December, 2004
MP4LIVE INTERNALS
Program Control
Media Flows and Nodes
Media Sources
Media Codecs
Media Frames
Media Sinks
List of Media Sources
List of Codecs
List of Media Sinks
This document provides an overview of the internals of the mp4live application for those who intend to modify mp4live. See the README for information on using mp4live.
The control flow of mp4live is easiest to understand if one first considers the no GUI (--headless) mode of operation. In this mode, mp4live reads a configuration file, and then creates a "media flow" which will use this configuration. The media flow is started which causes the appropriate threads of execution to be started. The main program thread then sleeps for the desired duration, and upon awaking tells the media flow to stop. Program execution then ends.

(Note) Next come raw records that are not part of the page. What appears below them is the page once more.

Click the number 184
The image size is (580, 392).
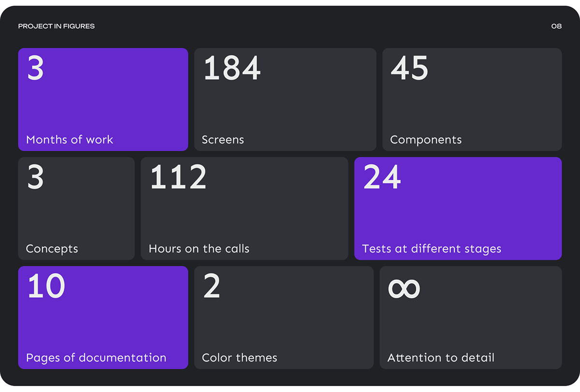pyautogui.click(x=232, y=68)
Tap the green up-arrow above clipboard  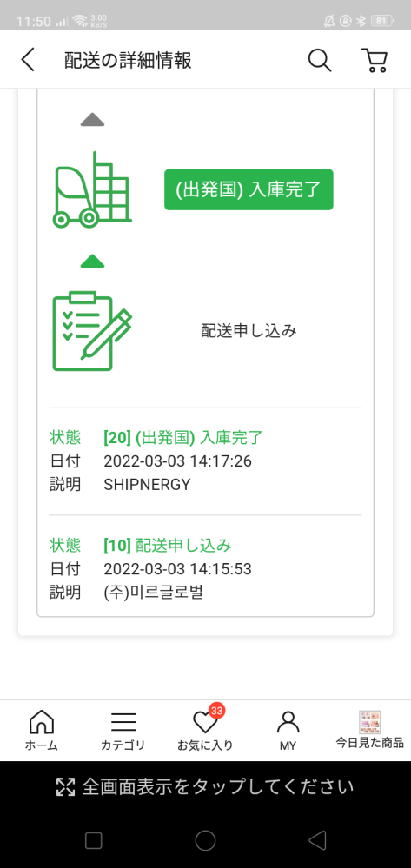pos(92,261)
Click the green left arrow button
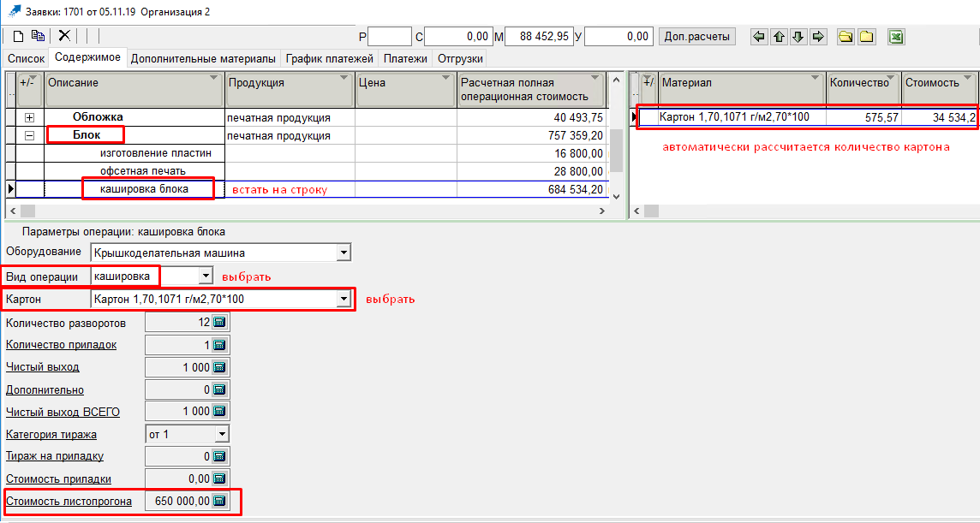980x523 pixels. tap(759, 37)
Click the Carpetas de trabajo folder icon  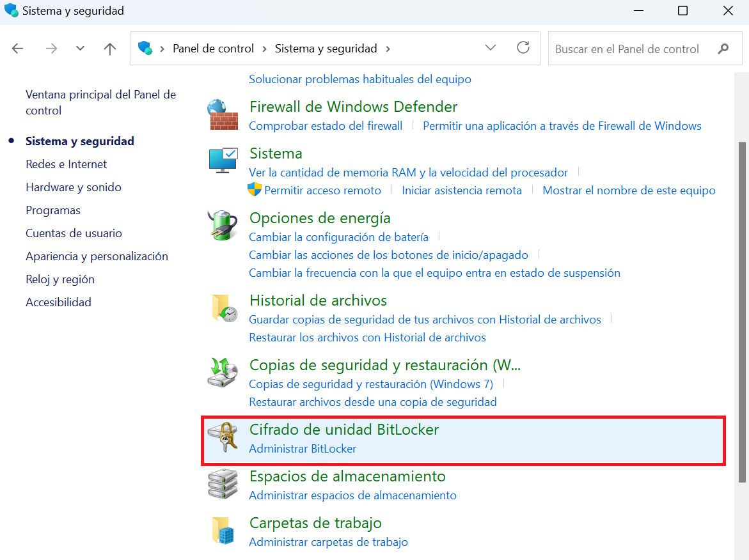pyautogui.click(x=222, y=531)
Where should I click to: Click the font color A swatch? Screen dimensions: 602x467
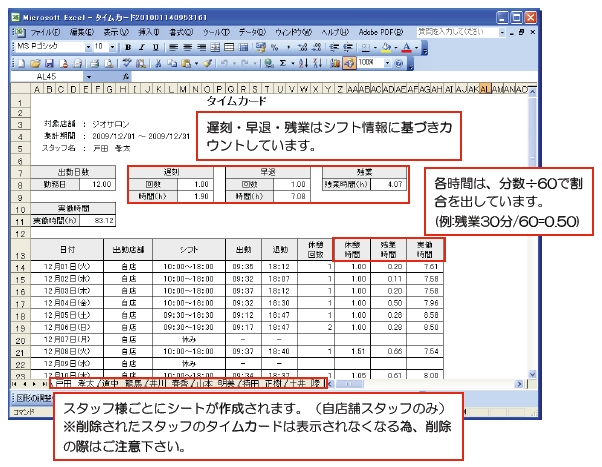click(405, 47)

When the mp4live GUI is active the main program thread runs the GUI code. In this case the GUI actions cause configuration information to be changed, and the media flow to be started and stopped.

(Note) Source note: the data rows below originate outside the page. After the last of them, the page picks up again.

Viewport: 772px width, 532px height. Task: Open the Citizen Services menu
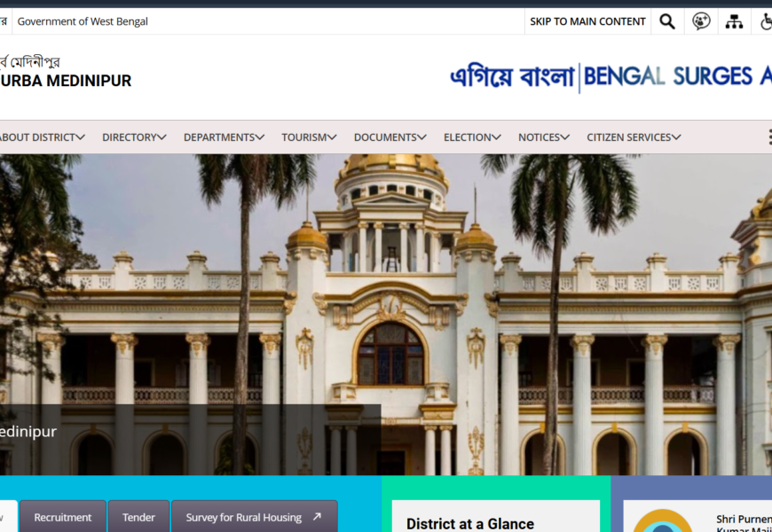tap(634, 137)
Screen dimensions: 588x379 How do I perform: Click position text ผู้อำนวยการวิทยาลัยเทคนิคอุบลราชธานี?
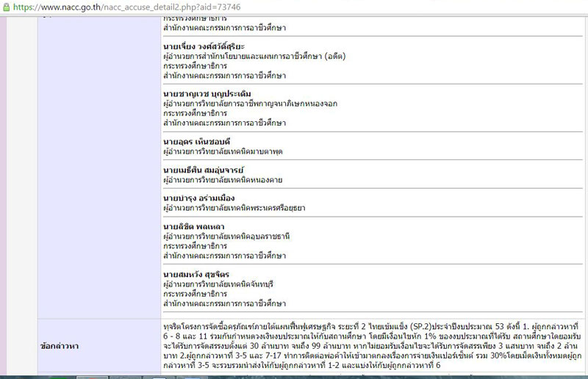[226, 236]
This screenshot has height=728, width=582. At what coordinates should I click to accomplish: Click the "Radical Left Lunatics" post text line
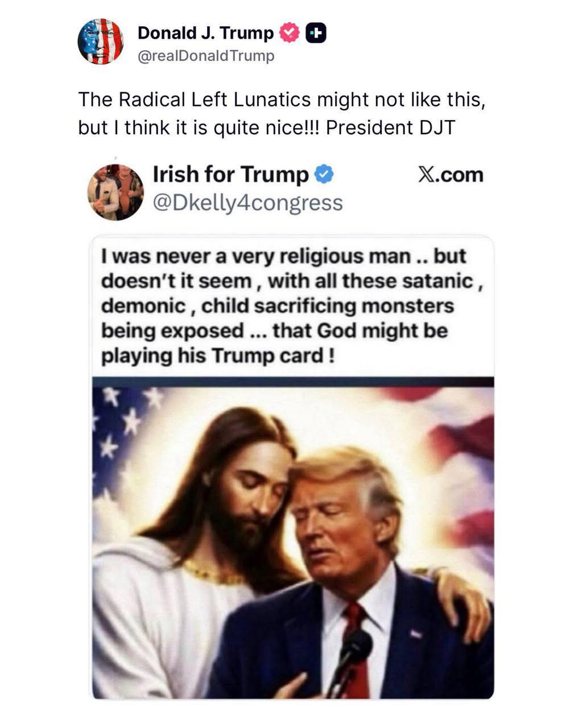coord(282,100)
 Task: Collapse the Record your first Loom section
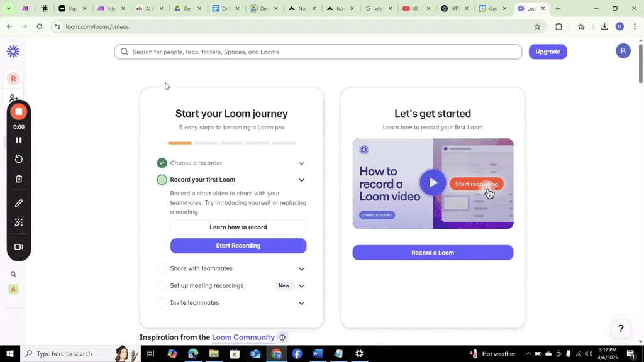pos(301,180)
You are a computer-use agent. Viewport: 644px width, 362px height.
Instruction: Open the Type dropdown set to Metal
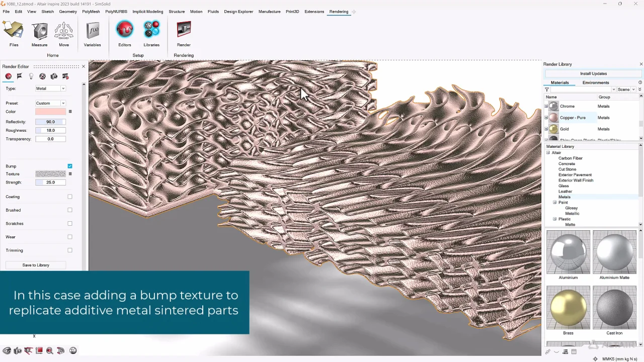pyautogui.click(x=50, y=88)
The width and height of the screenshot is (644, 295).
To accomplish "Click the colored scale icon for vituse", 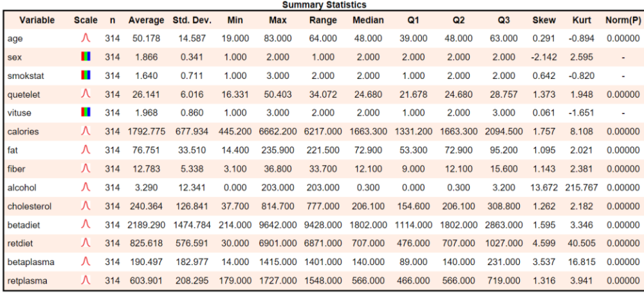I will (x=86, y=112).
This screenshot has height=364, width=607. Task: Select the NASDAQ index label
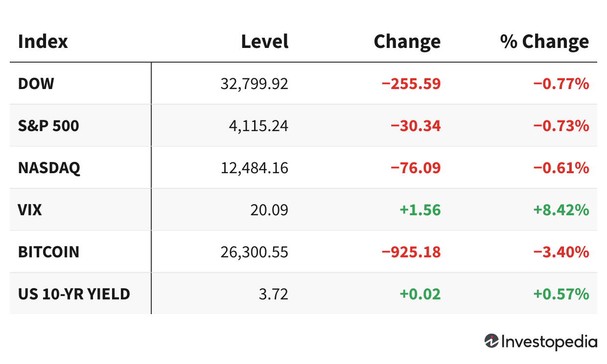pos(49,168)
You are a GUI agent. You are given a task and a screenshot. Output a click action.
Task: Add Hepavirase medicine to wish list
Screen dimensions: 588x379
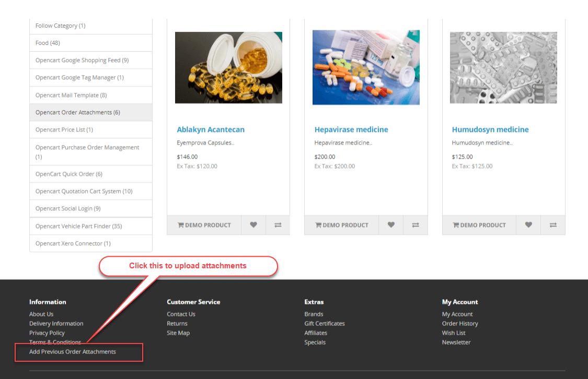click(x=391, y=225)
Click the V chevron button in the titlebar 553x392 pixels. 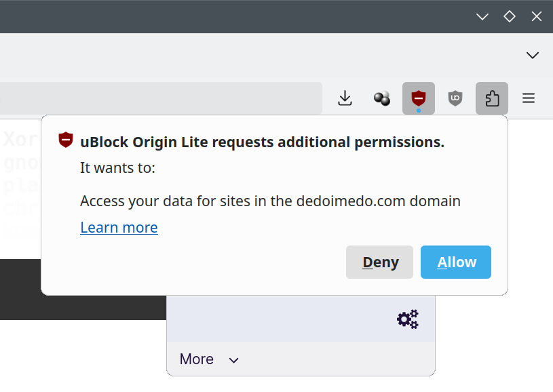482,16
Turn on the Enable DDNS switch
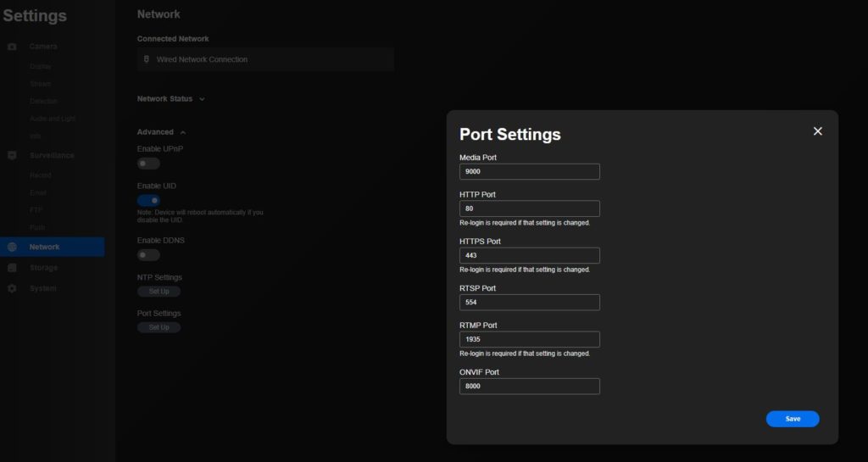 tap(149, 255)
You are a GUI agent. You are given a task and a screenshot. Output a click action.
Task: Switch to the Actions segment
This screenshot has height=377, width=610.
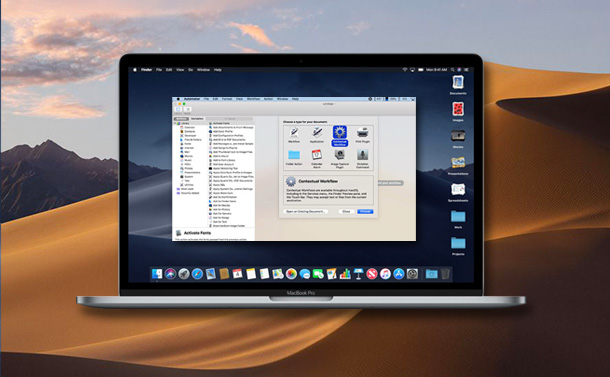tap(181, 119)
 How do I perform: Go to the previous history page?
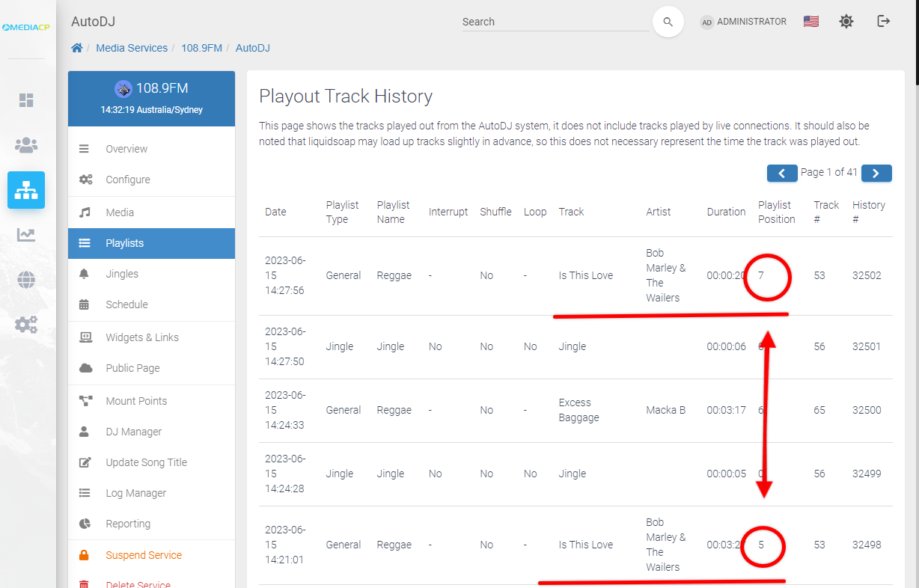(782, 173)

The "media flow" (media_flow.h) is the top level concept that organizes the processing activities of mp4live. A media flow is a collection of media nodes (media_node.h), with forwarding rules between the nodes. Each media node is a thread within the mp4live process. Each thread has a message queue which can be used to control the threads. Currently, messages are typically only used for starting and stopping the threads, and notifying media sinks when new media frames from the media sources have become available. Other coordination between threads can be achieved via the shared configuration information data.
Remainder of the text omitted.